Maria memakai branya dihadapan Ananta. Memakai blus dan rok hitam.
Ananta terus menyapu habis lekuk tubuh Maria yang indah. Wanita paling seksi di
kantor. Maria memakai heelsnya, mengambil berkas-berkas lalu menghampiri
Ananta.
“Ini... Tolong di cek, Pak Ananta,” Maria meletakkan
berkas-berkas di meja Ananta, mengecup pipi Ananta lalu berlalu, pergi.
“Terimakasih, Sayang.”
“Sama-sama.”
Banyak email yang masuk. Tapi, hanya dua email yang
menarik perhatiannya. Email dari Inneke dan Amanda. Weekend ini Inneke free
dari penerbangan.

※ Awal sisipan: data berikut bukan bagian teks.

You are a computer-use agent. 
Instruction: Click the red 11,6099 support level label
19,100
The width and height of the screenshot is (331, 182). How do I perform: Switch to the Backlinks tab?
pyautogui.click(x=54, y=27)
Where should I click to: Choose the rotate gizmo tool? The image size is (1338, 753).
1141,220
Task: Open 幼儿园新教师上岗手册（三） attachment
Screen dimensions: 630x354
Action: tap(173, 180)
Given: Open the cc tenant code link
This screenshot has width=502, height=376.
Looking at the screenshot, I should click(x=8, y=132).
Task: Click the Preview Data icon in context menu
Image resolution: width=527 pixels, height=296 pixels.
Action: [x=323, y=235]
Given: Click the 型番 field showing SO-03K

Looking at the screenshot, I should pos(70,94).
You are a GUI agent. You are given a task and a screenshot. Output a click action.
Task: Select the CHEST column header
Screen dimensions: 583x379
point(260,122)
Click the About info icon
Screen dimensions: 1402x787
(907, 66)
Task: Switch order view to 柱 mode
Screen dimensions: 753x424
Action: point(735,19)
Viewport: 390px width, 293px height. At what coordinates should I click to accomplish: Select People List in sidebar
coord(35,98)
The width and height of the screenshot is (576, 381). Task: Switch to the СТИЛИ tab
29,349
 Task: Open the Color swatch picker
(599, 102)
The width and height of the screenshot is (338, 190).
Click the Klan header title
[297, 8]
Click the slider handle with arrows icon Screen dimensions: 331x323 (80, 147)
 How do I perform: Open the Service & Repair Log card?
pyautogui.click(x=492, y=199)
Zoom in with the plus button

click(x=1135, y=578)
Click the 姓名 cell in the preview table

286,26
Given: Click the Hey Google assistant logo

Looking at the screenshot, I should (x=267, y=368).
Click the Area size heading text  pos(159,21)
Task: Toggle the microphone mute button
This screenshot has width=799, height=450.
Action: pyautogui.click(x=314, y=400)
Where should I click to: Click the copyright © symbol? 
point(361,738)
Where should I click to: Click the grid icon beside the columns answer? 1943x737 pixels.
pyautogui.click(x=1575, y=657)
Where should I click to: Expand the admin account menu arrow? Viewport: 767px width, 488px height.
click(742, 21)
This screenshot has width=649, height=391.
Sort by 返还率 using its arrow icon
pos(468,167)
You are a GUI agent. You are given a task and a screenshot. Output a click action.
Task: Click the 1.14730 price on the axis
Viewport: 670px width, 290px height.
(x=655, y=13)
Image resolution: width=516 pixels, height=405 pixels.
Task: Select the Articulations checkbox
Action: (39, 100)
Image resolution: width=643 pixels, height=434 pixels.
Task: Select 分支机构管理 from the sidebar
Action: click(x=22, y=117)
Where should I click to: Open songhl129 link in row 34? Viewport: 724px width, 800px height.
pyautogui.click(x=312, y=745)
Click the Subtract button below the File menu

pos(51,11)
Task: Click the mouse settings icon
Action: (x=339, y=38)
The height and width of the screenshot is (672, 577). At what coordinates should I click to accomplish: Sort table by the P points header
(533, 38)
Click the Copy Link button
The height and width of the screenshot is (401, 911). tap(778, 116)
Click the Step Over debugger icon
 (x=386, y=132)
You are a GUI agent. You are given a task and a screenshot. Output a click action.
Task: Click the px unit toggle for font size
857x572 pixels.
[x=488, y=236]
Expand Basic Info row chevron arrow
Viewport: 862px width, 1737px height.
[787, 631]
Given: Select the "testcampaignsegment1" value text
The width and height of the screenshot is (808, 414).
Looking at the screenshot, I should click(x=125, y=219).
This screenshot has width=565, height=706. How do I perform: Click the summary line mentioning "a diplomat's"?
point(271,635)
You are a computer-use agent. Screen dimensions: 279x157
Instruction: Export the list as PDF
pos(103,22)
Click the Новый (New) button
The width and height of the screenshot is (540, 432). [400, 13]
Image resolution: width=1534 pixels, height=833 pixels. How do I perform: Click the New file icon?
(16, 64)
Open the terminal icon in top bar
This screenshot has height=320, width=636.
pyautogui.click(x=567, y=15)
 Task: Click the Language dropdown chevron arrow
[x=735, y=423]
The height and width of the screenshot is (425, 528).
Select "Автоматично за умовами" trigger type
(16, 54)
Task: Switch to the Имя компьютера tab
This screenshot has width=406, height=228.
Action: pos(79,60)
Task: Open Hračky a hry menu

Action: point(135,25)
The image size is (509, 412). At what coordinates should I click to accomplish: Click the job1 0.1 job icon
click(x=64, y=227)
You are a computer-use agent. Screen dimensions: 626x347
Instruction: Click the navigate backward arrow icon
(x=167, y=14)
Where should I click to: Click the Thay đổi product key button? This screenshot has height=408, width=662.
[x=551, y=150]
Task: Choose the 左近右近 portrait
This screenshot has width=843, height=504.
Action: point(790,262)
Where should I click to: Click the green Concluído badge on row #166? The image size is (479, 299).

Amanda akan liburan selama satu bulan di Indonesia, sendirian
tanpa suami. Keduanya meminta waktu untuk bisa bertemu. Ananta tersenyum,
menggeleng pelan—puas. Merasa semesta masih memihaknya. Ananta merebahkan tubuh
di kursi kerjanya, menatap layar komputer, terus tersenyum. Hingga dia
dikagetkan suara ponselnya, satu panggilan masuk. Dari Niko. Ananta langsung
mengangkatnya.
“Hallo, Nik??”
“Kata Gege, lo udah balik??”
“Iyaa udah nih, baru aja. Kenapa??”
“Enggak... Gue mau ke Jogja, nih. Lo Ikut ya.”
“Mau ngapain??”
“Liburan lah, ada Si Gege juga kok. Dia besok balik ke
Indo, ambil penerbangan pagi.”
Ananta terdiam.
“An??”
Ananta tersenyum sekali lagi.
“Gimana, An??”
“Ayo-ayo aja aku mah.”
“Asik... Okedeh, ntar gue WA detailnya. See you soon,
bro.”
“Siap!”
Ananta menutup panggilan, meletakkan ponselnya, bangkit
berdiri mengepalkan kedua tangan dengan tekanan penuh.